Objetivo da visita foi verificar e apontar possíveis melhorias para o prédio (Foto: Ascom Sebrae/AC)
Na última quinta-feira, 17, o diretor técnico do Sebrae, Lauro Santos, e o secretário municipal de Agricultura Familiar e Desenvolvimento Econômico (Safra), Paulo Braña, fizeram uma visita ao Aquiri, para verificar o andamento desta etapa e apontar possíveis melhorias para o prédio.

“Estamos encerrando mais uma fase do projeto, a fase de entrega, para que os lojistas possam entrar em suas lojas, instalar o mobiliário e organizar os produtos. Durante a visita, verificamos pequenos ajustes e colocamos como sugestão, para que a Prefeitura possa se adequar, e também tem algumas coisas que vimos no projeto e agora foram colocadas em prática. A gente entende que esse é um case de sucesso, e o Sebrae vai continuar fazendo a consultoria de acompanhamento de gestão do Shopping”, declarou Santos.

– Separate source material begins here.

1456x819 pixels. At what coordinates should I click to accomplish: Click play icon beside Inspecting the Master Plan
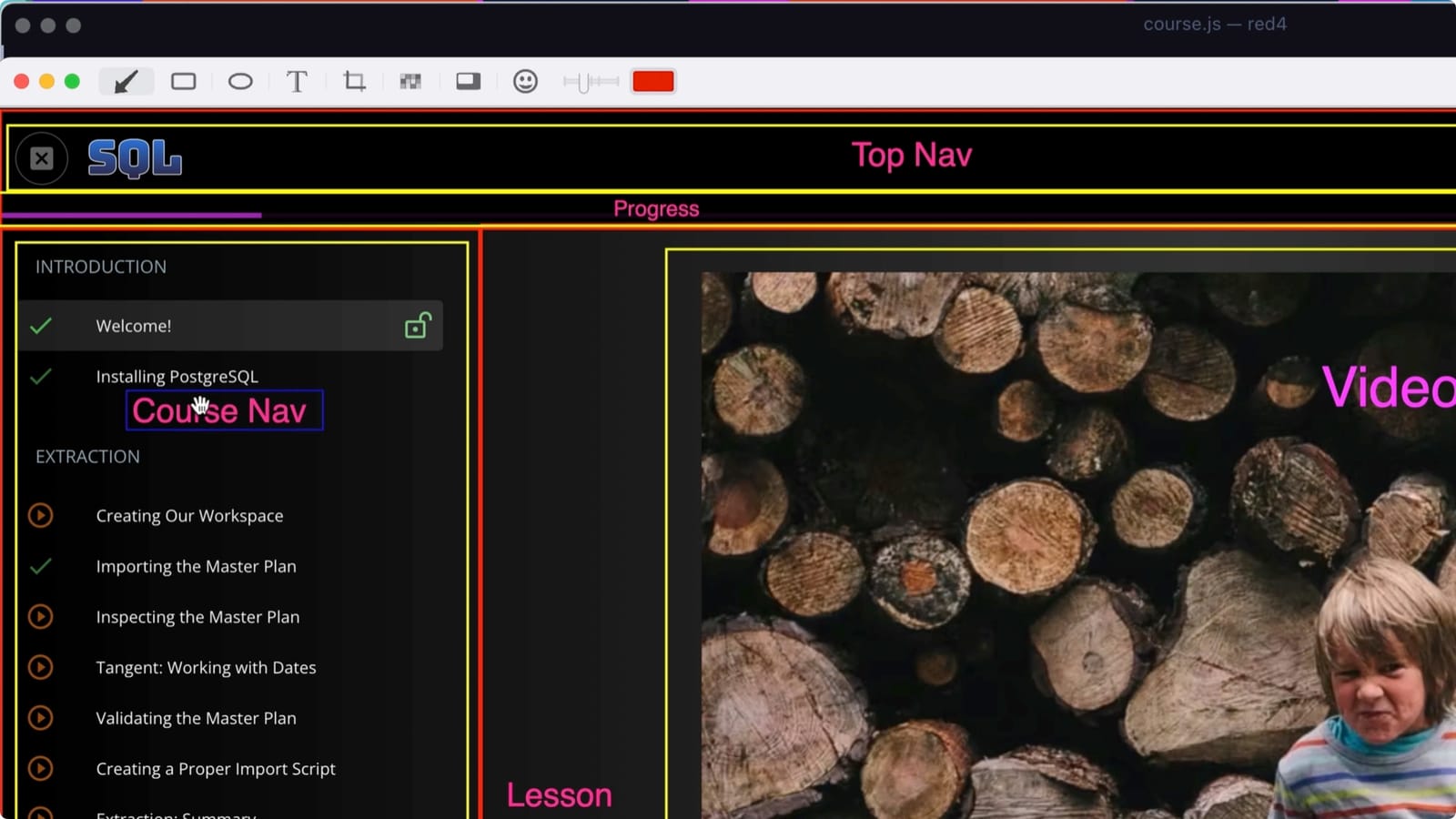pos(40,617)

Braña destacou o trabalho da Comissão de Transparência, que integrou outras instituições para a implantação do Aquiri, e comemorou a chegada da inauguração. “Tivemos cerca de 15 reuniões da Comissão de Transparência e colocamos algumas metas para cumprir. Esse é um projeto de alcance social extraordinário, que vai beneficiar aproximadamente 500 empreendimentos e vai gerar oportunidades de emprego. Temos uma expectativa muito grande para que no dia 30 a gente entregue esse projeto”, disse.